» SET EXERCISE
Count the lines of the material below that contain the word "Select". Reply with the number alone.
START ENTRIES SUPPLIED
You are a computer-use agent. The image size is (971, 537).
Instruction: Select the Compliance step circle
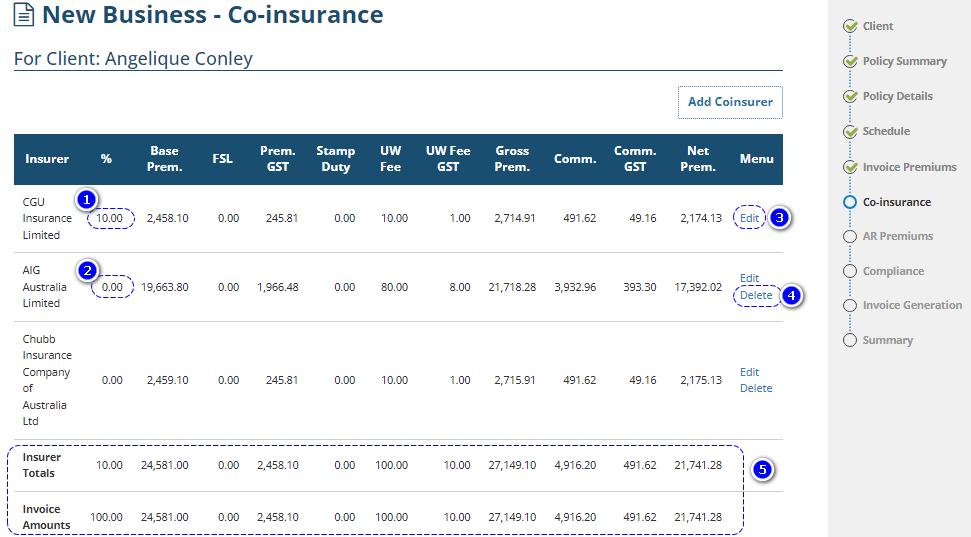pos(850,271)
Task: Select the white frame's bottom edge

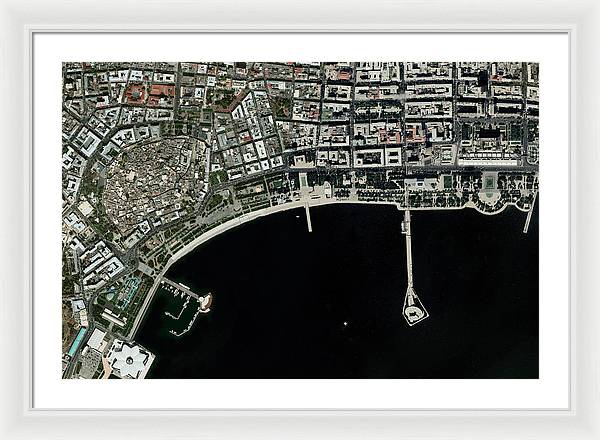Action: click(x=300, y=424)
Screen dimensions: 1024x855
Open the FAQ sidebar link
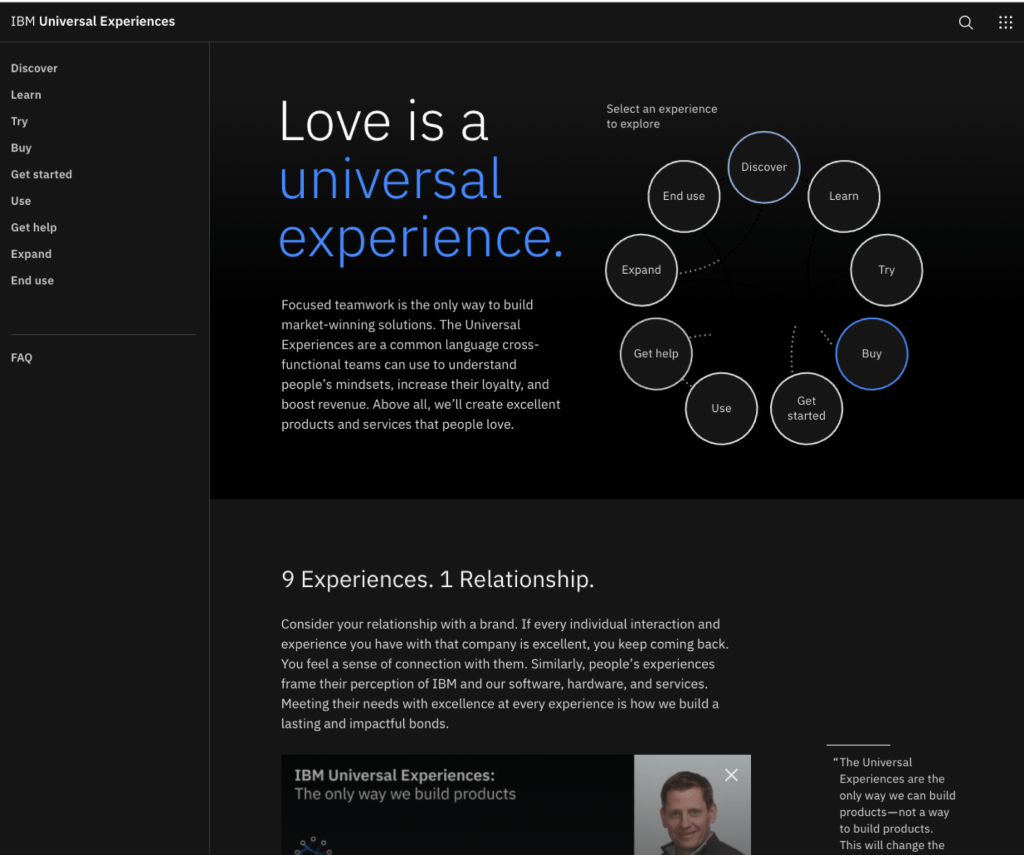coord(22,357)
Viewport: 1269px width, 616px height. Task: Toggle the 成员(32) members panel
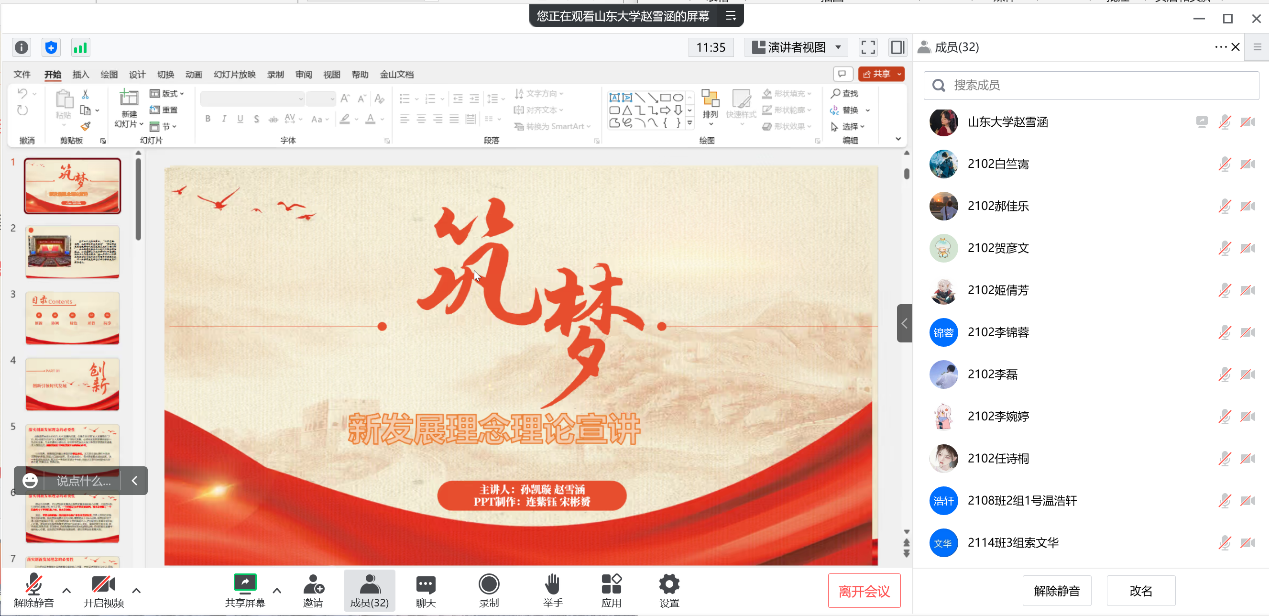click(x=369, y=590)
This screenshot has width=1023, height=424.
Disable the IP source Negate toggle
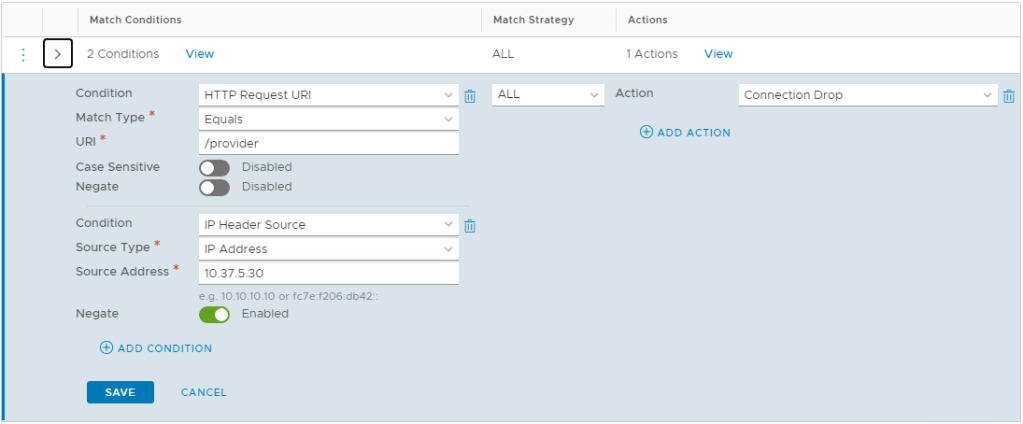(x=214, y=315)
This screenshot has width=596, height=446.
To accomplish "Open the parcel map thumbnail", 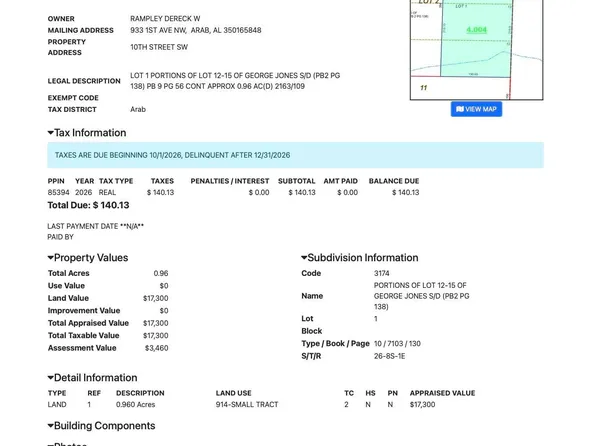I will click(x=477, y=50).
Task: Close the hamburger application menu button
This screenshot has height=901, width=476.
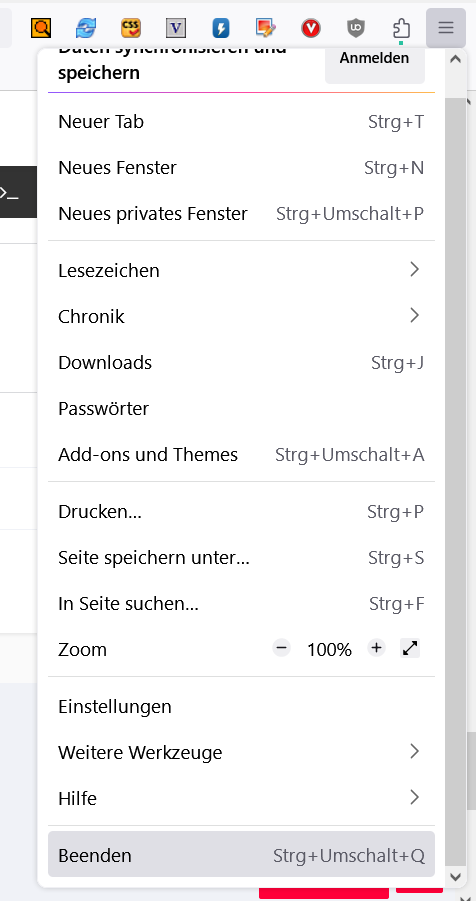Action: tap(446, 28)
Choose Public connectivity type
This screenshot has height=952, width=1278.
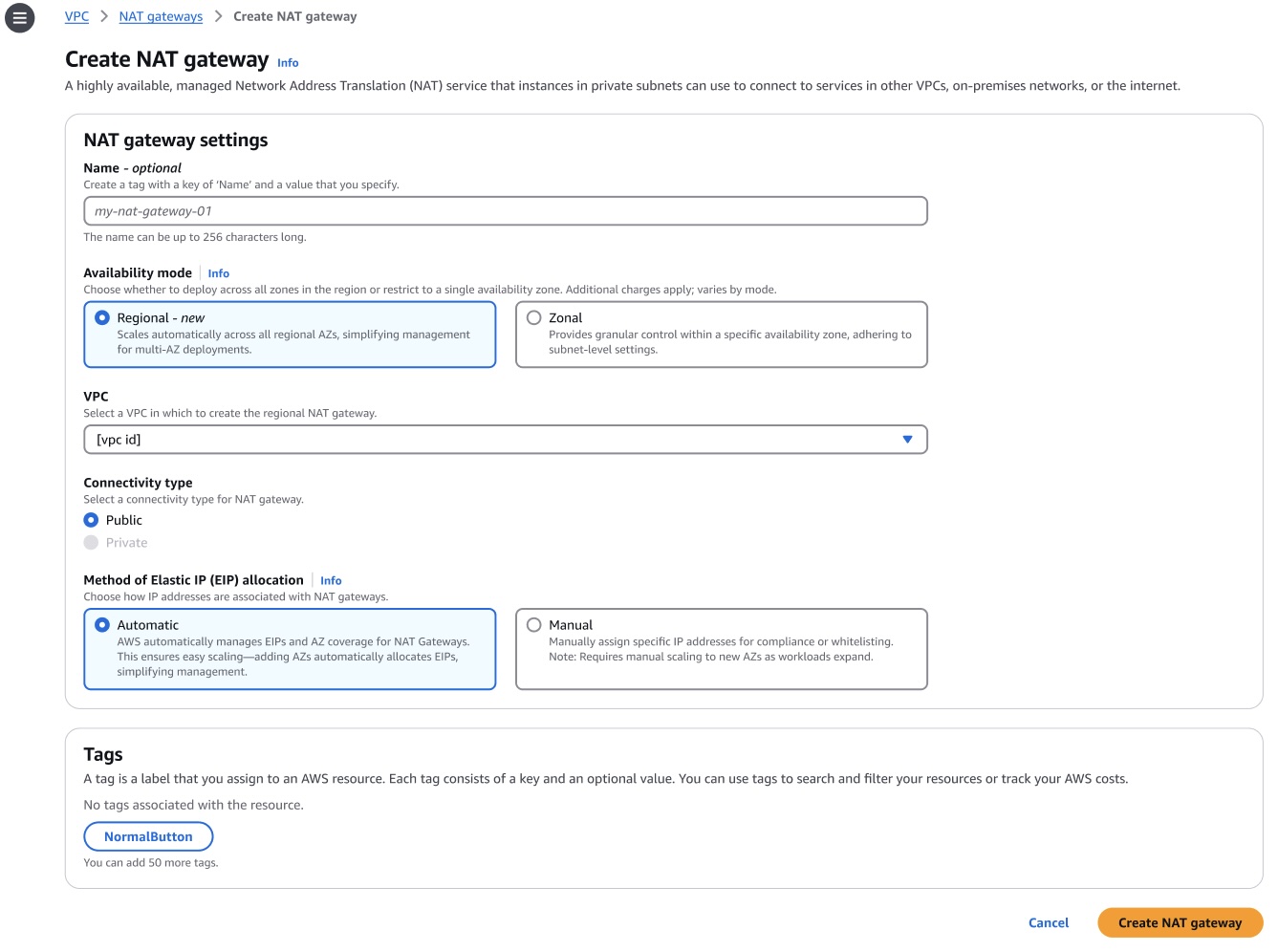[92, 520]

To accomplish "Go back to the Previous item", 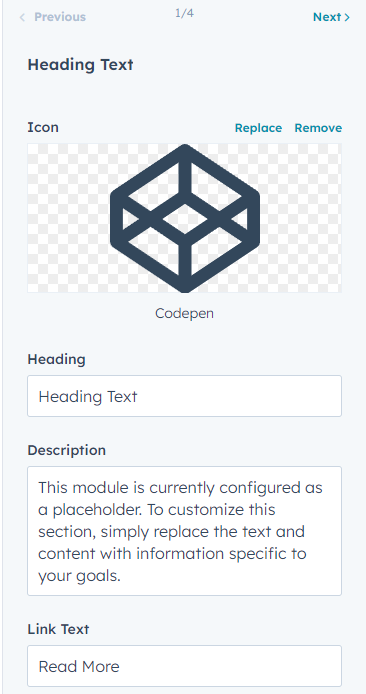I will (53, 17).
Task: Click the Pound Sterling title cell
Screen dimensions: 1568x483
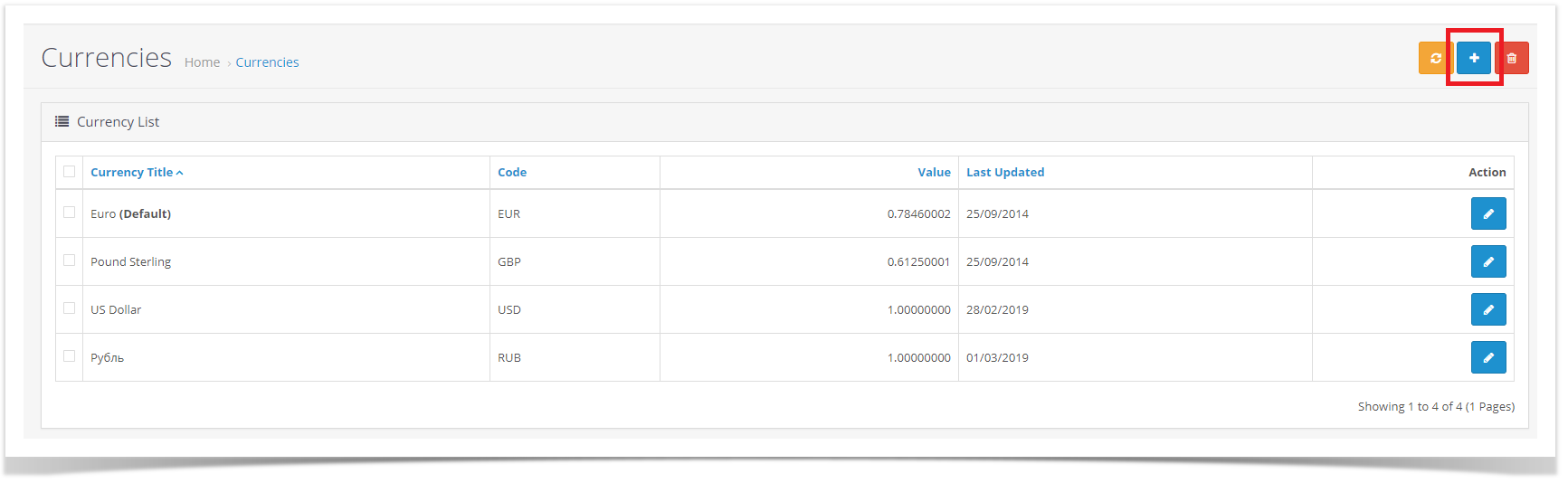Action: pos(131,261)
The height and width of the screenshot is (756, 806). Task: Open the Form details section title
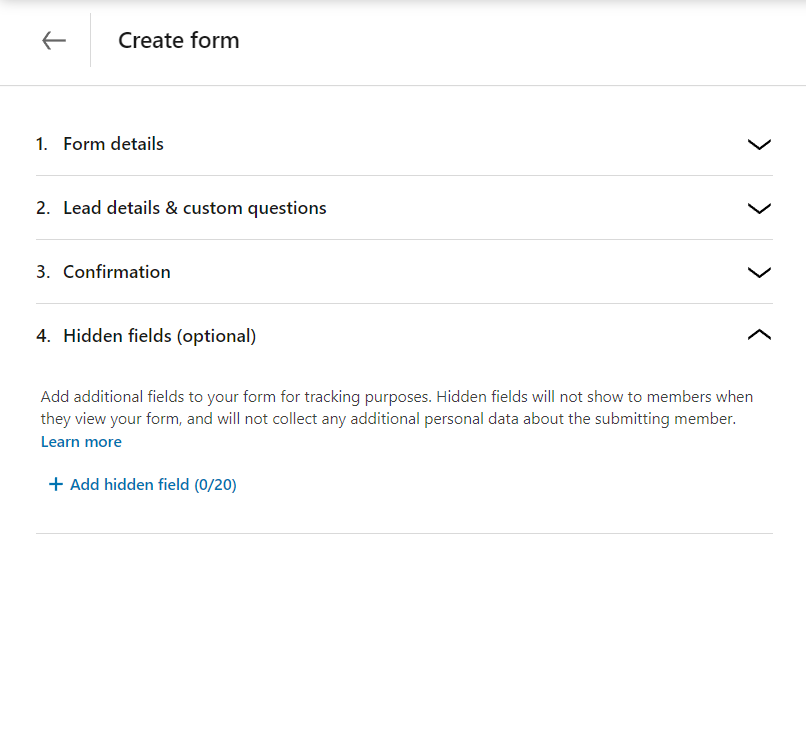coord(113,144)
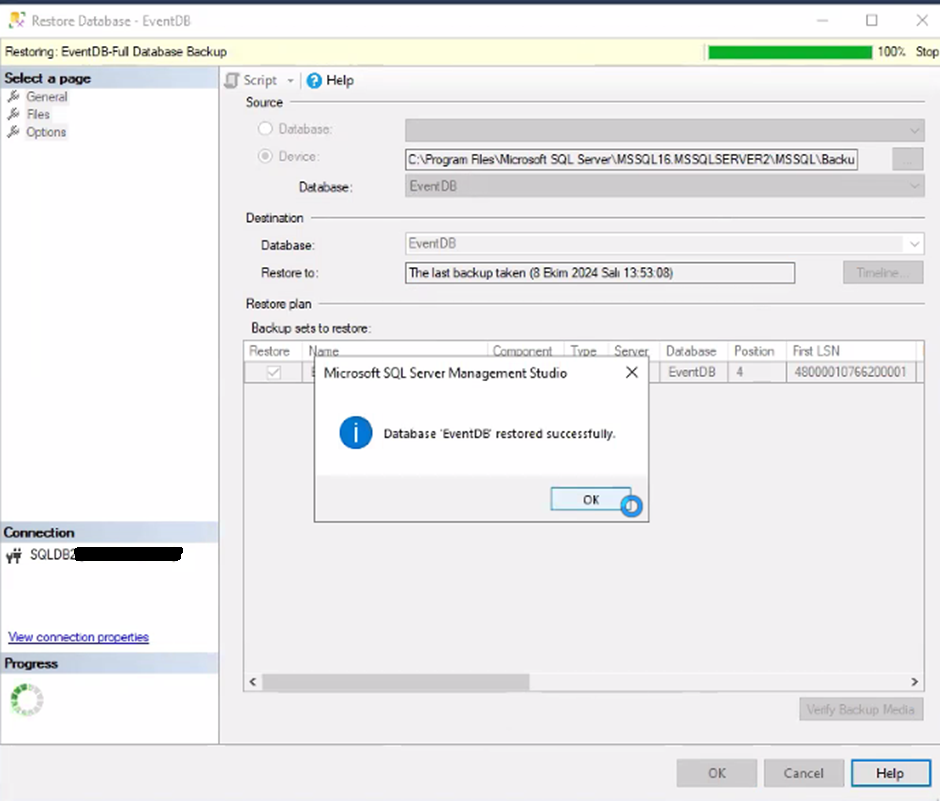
END ENTRIES SUPPLIED
» REPLY
2